GitHub: https://github.com/michaelafalatkova/tei-parsel-1.0.git
Authors: Michaela Falátková and Jan Marek
Tei-Parser 1.0 is a Python application that transforms the content of TEI document that follows Lombard Press Schema 1.0.0 guidelines (https://lombardpress.org/schema/docs/diplomatic/) into a web presentation. The web presentation is a static display of pages of the TEI document. Each page contains an image and a transcribed content.
How to Use
- Install python (miniconda) – Download from https://docs.conda.io/en/latest/miniconda.html
- Setup a specific python environment or use base one
- Clone the repository (or download it), cd to it
- Install dependencies
- Run the program from CLI
- Copy the generated file(html) + images + bootstrap folders to a location
Detailed Guide
Download and install miniconda (https://docs.conda.io/en/latest/miniconda.html)
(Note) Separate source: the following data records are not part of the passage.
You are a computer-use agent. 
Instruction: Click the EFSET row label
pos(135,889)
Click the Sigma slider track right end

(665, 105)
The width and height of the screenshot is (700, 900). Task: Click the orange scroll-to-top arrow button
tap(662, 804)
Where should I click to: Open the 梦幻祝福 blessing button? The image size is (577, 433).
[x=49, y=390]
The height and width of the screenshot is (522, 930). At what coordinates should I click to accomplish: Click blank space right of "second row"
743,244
Run Anaconda Prompt (miniconda3) – search with windows
cd c:\tei-parser (or to a location where you downloaded this repository)
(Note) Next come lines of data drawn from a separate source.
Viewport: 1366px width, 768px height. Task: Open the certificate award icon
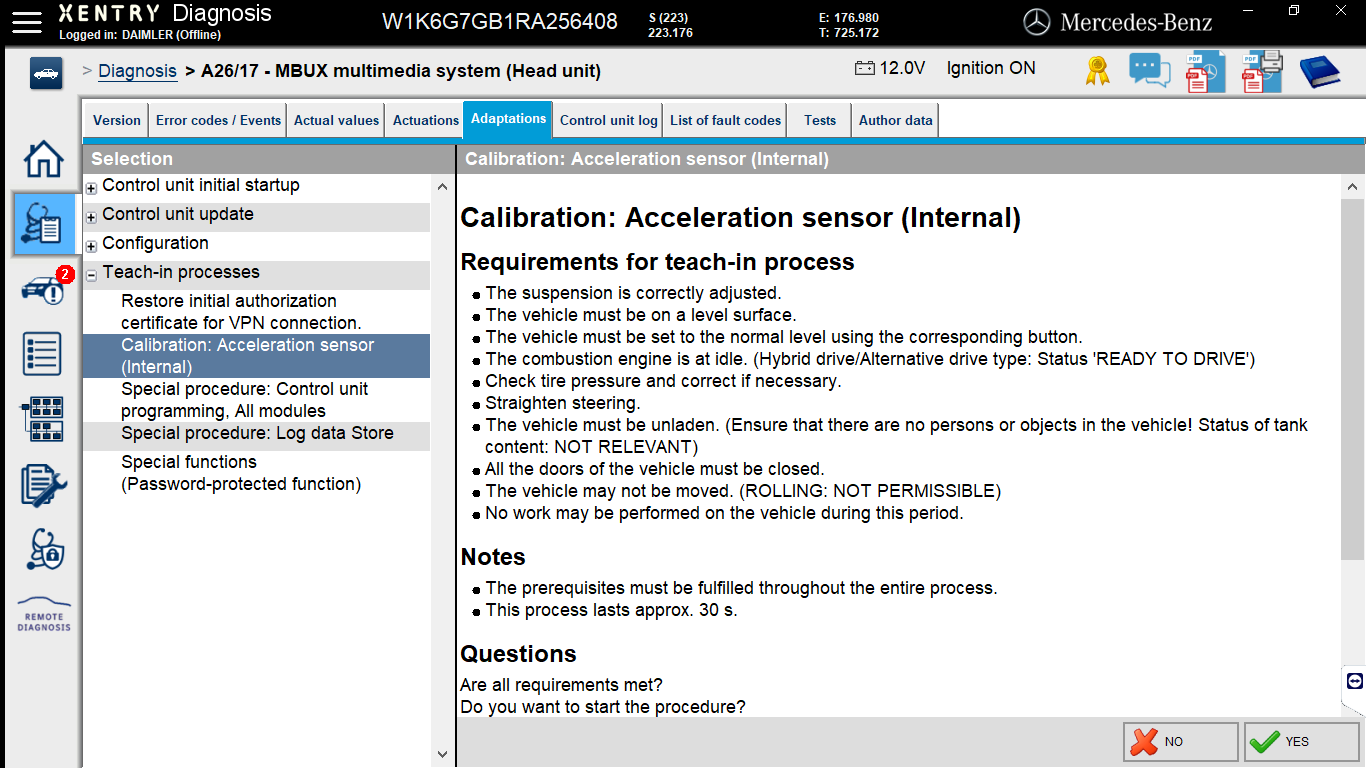1096,70
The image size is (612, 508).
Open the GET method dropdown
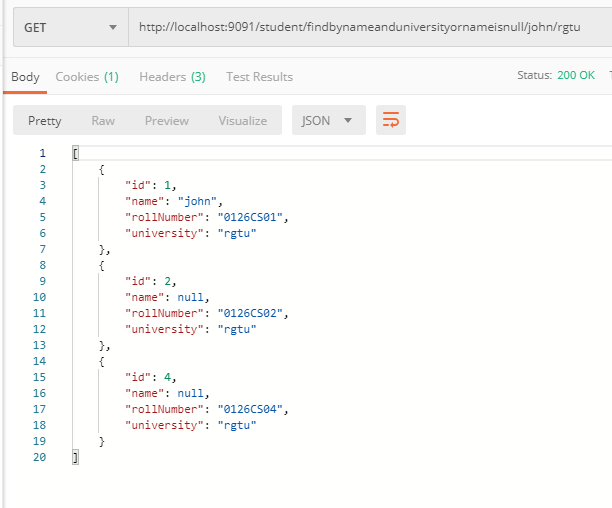click(x=70, y=27)
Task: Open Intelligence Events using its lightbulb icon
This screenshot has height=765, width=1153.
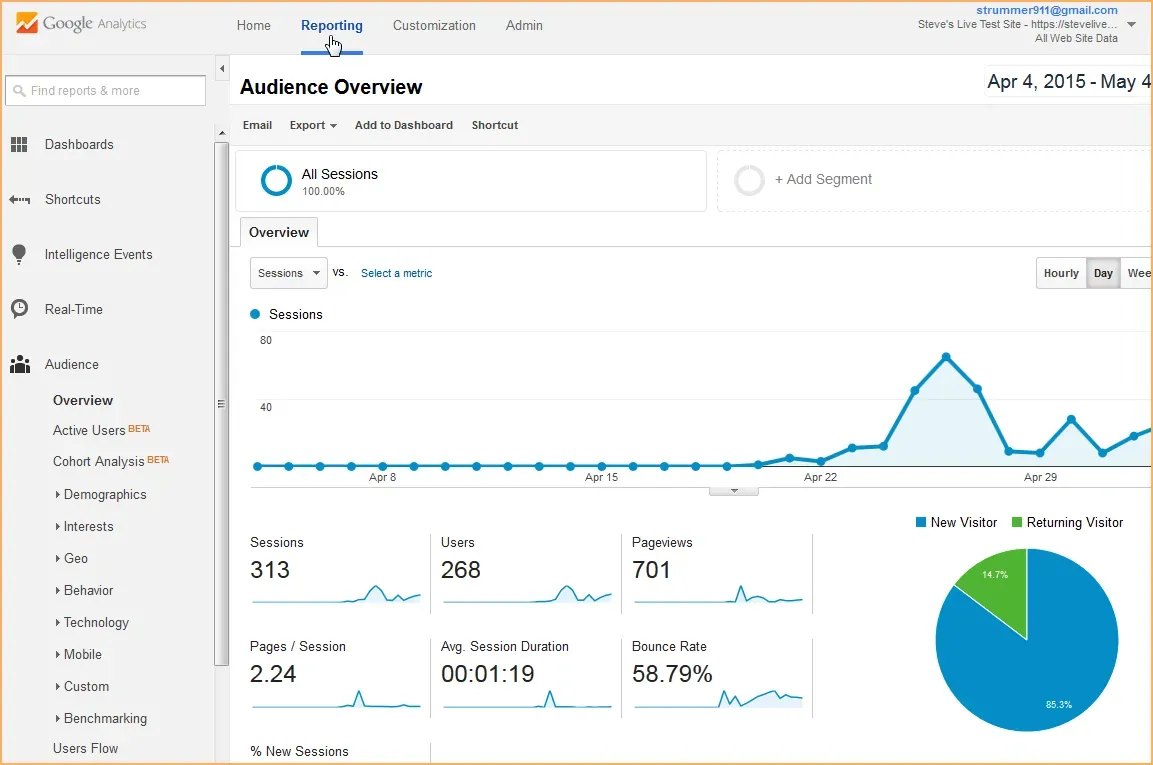Action: [x=19, y=254]
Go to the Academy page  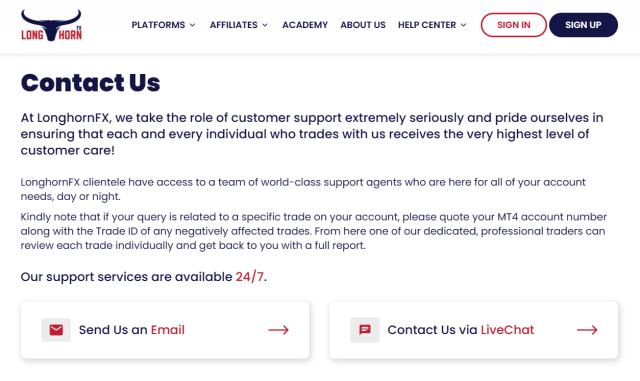pyautogui.click(x=305, y=25)
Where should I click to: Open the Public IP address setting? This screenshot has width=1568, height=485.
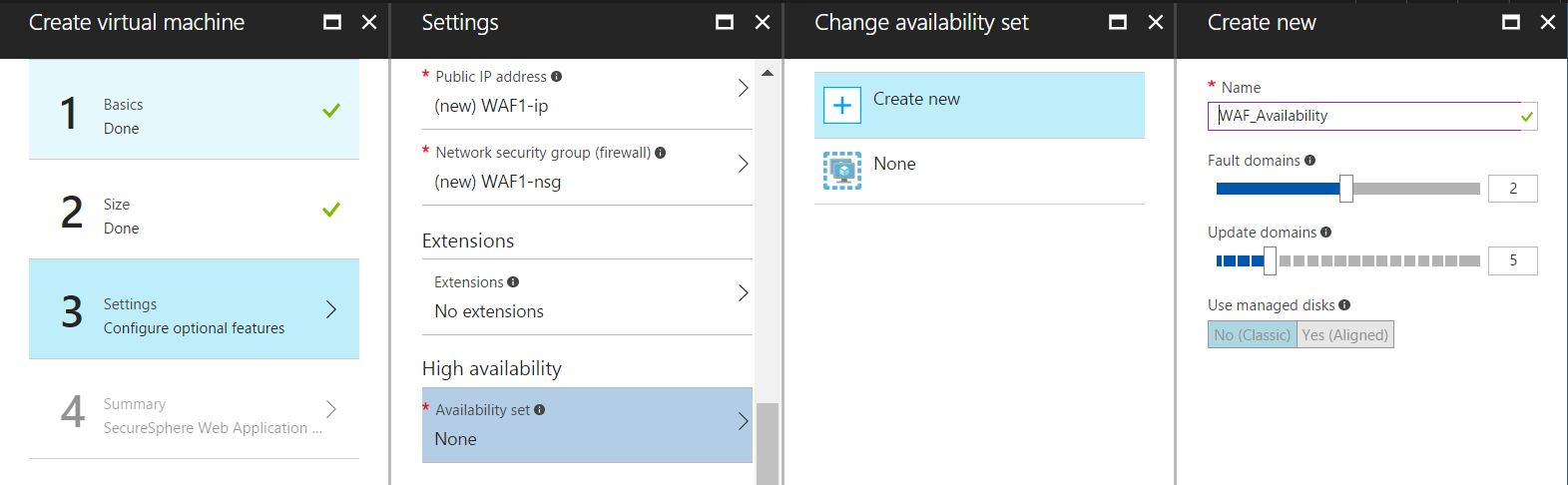click(x=587, y=91)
Python environment setup (Required for running the program)
pip install -r requirements.txt
Python environment setup (Required for running the program)
Run from CLI (from root folder)
python run.py --input_file_path ./_example/Paris-Lat-9765.xml --output_file_path output-full.html
Example Structure

Extracted Fields
Area | Tag | Desc | Example | Visualization |
teiHeader | title | title | header, title | |
author | author | header | ||
editor | editor | footer | ||
editionStmt/edition/date | data of translation | header | ||
publicationStmt/authority/ref | authority | footer | ||
publicationStmt/availability | license | footer | ||
listWit/witness | witness | header | ||
encodingDesc/editorialDecl | declaration | footer | ||
text | pb | page break | <pb facs=““ n=“2v“/> | will break page; facs – link to an image; n – above page |
p | paragraph | <p></p> | same as html p | |
lb | line break | </lb> | not used | |
note | note | <note></note> | under text, types do not matter, number the notes, display the number in the text | |
quote | quote | <quote></quote> | italica (nothing else) | |
ref | reference | <ref><name>Horosii</name> narrat<title>historia</title><link>seznam.cz</link></ref> | link <a href=“seznam.cz“><u>Horosiii narrat historia</u></a> |